§ 57 VwVG LSA, Vollstreckung in andere Vermögensrechte

§ 57 VwVG LSA
Verwaltungsvollstreckungsgesetz des Landes Sachsen-Anhalt (VwVG LSA)
Landesrecht Sachsen-Anhalt

A b s c h n i t t  2 – Vollstreckung in das bewegliche Vermögen → Unterabschnitt 3 – Vollstreckung in Forderungen und andere Vermögensrechte

Titel: Verwaltungsvollstreckungsgesetz des Landes Sachsen-Anhalt (VwVG LSA)
Normgeber: Sachsen-Anhalt
Amtliche Abkürzung: VwVG LSA
Gliederungs-Nr.: 2011.1
Normtyp: Gesetz

(1) Für die Vollstreckung in andere Vermögensrechte, die nicht Gegenstand der Vollstreckung in das unbewegliche Vermögen sind, gelten die vorstehenden Vorschriften entsprechend.

(2) Sind keine Drittschuldner vorhanden, so ist die Pfändung bewirkt, wenn Vollstreckungsschuldnern das Gebot, sich jeder Verfügung über das Recht zu enthalten, zugestellt ist.

(3) Ein unveräußerliches Recht ist, wenn nichts anderes bestimmt ist, insoweit pfändbar, als die Ausübung anderen überlassen werden kann.

(4) Die Vollstreckungsbehörde kann bei der Vollstreckung in unveräußerliche Rechte, deren Ausübung anderen überlassen werden kann, besondere Anordnungen erlassen, insbesondere bei der Vollstreckung in Nutzungsrechte eine Verwaltung anordnen; in diesem Fall wird die Pfändung durch Übergabe der zu benutzenden Sache an Verwalter bewirkt, sofern sie nicht durch Zustellung der Pfändungsverfügung schon vorher bewirkt ist.

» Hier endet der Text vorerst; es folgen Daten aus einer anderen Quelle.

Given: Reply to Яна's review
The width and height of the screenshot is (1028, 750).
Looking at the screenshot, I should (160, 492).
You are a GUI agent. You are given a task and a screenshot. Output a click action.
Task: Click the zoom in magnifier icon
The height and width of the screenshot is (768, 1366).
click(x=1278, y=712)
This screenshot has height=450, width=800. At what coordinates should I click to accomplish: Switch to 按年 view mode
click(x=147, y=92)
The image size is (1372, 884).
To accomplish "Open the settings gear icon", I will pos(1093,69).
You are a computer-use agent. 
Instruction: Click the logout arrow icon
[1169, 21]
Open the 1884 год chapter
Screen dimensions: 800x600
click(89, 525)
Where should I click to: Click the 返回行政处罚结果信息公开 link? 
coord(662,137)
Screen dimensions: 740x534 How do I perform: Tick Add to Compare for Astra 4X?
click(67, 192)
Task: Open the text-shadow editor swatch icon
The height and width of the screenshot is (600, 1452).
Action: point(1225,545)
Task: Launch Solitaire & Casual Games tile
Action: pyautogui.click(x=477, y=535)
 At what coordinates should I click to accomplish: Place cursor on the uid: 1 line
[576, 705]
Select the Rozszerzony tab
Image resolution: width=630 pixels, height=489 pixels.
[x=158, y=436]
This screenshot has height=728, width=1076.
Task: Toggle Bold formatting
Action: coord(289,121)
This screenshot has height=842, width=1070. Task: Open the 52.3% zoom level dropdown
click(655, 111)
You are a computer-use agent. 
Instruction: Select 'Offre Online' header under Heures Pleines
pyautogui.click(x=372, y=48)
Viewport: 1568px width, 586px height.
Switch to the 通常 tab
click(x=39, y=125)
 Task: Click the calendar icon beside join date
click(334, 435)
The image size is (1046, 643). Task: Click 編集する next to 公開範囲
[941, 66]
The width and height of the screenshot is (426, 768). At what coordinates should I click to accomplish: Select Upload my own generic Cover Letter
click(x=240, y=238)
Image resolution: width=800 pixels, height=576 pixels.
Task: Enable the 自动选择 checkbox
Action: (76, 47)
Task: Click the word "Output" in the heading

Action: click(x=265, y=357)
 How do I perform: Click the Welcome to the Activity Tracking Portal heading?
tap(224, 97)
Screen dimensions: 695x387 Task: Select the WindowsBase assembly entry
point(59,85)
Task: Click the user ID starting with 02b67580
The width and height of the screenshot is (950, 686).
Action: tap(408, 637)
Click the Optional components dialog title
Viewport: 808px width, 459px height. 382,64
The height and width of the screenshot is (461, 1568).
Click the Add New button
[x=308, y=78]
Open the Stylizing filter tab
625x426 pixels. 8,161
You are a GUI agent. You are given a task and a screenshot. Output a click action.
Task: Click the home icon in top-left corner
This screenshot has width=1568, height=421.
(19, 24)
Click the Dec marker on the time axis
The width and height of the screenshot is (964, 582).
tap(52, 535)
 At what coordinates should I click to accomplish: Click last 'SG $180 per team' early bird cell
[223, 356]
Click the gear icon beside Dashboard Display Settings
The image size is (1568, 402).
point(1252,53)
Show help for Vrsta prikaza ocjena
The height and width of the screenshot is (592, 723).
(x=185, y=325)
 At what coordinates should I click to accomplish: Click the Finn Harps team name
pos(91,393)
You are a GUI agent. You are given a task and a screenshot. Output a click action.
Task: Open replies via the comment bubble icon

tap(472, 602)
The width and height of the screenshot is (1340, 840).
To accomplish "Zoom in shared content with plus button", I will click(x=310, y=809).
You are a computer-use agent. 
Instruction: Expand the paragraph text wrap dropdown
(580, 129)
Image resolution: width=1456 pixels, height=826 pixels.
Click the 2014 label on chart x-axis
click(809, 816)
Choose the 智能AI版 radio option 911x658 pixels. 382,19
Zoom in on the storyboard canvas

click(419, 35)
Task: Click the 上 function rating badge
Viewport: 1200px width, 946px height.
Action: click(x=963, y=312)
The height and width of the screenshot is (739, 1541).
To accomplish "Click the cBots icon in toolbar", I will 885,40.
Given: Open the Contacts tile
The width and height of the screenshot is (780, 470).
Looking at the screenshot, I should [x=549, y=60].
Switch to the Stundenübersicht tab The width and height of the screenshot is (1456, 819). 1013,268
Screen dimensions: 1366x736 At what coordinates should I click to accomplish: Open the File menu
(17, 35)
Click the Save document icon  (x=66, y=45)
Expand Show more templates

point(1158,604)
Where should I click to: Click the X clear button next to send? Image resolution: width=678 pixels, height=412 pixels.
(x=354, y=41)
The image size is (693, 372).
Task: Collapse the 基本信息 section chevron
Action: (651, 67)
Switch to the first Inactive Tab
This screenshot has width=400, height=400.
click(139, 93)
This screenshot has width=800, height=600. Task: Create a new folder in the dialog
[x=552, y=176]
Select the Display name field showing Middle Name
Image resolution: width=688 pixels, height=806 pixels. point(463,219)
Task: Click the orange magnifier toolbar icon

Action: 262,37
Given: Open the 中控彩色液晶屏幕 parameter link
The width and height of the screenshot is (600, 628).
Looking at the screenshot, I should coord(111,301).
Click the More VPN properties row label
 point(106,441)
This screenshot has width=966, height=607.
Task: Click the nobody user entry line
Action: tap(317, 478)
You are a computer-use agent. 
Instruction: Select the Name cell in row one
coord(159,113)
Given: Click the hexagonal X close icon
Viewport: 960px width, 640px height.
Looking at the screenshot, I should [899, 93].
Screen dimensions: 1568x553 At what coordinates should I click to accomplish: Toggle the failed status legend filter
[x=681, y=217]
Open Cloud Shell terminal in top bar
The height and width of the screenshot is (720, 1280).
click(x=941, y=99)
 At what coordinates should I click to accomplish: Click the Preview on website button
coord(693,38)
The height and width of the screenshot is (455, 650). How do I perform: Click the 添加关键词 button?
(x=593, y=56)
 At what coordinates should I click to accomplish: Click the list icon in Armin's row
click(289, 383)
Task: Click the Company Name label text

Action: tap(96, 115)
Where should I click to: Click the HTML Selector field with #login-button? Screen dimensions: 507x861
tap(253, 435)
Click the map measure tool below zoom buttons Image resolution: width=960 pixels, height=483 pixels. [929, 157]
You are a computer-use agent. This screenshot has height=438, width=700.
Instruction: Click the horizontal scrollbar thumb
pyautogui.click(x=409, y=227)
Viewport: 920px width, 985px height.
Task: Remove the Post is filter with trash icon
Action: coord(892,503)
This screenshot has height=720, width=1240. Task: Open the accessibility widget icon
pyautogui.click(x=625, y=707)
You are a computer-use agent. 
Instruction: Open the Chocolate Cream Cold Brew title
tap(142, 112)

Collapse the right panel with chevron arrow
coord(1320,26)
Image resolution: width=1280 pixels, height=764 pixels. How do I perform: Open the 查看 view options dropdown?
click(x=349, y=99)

(5) Ist die Veräußerung des Rechts zulässig, so kann die Vollstreckungsbehörde die Veräußerung anordnen.

(6) Für die Vollstreckung in eine Reallast, eine Grundschuld oder eine Rentenschuld gelten die Vorschriften über die Vollstreckung in eine Forderung, für die eine Hypothek besteht.

(7) Die §§ 858 bis 860 und 863 der Zivilprozessordnung gelten sinngemäß.